Is Academic Agent Based On Local Rag Safe?
Academic Agent Based On Local Rag — Nerq Trust Score 54.0/100 (D grade). Score based on 5 independent trust signals.
Academic Agent Based On Local Rag is a software tool with a Nerq Trust Score of 54.0/100 (D), based on 5 independent data dimensions. Security: 0/100. Maintenance: 1/100. Popularity: 0/100. Data sourced from multiple public sources including package registries, GitHub, NVD, OSV.dev, and OpenSSF Scorecard. Last updated: n/a. Machine-readable data (JSON).
Is Academic Agent Based On Local Rag safe?
Trust Score Breakdown — Academic Agent Based On Local Rag has a Nerq Trust Score of 54.0/100 (D). Measured across 5 independent trust signals.
What is Academic Agent Based On Local Rag's trust score?
Academic Agent Based On Local Rag has a Nerq Trust Score of 54.0/100, earning a D grade. This score is based on 5 independently measured dimensions including security, maintenance, and community adoption.
What are the key security findings for Academic Agent Based On Local Rag?
Academic Agent Based On Local Rag's strongest signal is compliance at 92/100. No known vulnerabilities have been detected.
What is Academic Agent Based On Local Rag and who maintains it?
| Author | cjyyyyyj-ui |
| Category | Research |
| Stars | 1 |
| Source | https://github.com/cjyyyyyj-ui/Academic-Agent-Based-on-Local-RAG |
| Frameworks | langchain · openai · huggingface |
| Protocols | rest |
Regulatory Compliance
| EU AI Act Risk Class | MINIMAL |
| Compliance Score | 92/100 |
| Jurisdictions | Assessed across 52 jurisdictions |
Popular Alternatives in research
What Is Academic Agent Based On Local Rag?

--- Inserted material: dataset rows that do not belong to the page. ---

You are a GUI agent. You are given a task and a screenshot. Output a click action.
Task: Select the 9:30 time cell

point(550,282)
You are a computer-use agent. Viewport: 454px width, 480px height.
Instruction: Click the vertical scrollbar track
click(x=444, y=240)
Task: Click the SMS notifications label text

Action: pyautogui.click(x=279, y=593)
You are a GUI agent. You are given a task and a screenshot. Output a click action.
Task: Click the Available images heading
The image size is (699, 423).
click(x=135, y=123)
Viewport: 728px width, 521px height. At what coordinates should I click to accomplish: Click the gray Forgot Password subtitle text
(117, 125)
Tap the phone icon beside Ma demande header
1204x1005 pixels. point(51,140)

Academic Agent Based On Local Rag is a software tool in the research category: An academic intelligent agent for paper analysis, comparison and retrieval using local RAG.. It has 1 GitHub stars. Nerq Trust Score: 54/100 (D).

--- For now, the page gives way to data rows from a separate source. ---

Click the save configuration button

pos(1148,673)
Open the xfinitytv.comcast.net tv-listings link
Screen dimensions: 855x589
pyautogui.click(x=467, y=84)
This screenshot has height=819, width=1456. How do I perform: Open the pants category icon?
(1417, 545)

Nerq independently analyzes every software tool, app, and extension across multiple trust signals including security vulnerabilities, maintenance activity, license compliance, and community adoption.
How Nerq Assesses Academic Agent Based On Local Rag's Safety
Nerq's Trust Score is calculated from 13+ independent signals aggregated into five dimensions. Here is how Academic Agent Based On Local Rag performs in each:
- Security (0/100): Academic Agent Based On Local Rag's security posture is poor. This score factors in known CVEs, dependency vulnerabilities, security policy presence, and code signing practices.
- Maintenance (1/100): Academic Agent Based On Local Rag is potentially abandoned. We track commit frequency, release cadence, issue response times, and PR merge rates.
- Documentation (1/100): Documentation quality is insufficient. This includes README completeness, API documentation, usage examples, and contribution guidelines.
- Compliance (92/100): Academic Agent Based On Local Rag is broadly compliant. Assessed against regulations in 52 jurisdictions including the EU AI Act, CCPA, and GDPR.
- Community (0/100): Community adoption is limited. Based on GitHub stars, forks, download counts, and ecosystem integrations.
The overall Trust Score of 54.0/100 (D) is the weighted combination of these measured signals. It is a measurement, not a pass/fail or suitability judgment — weigh the individual signals against your own requirements.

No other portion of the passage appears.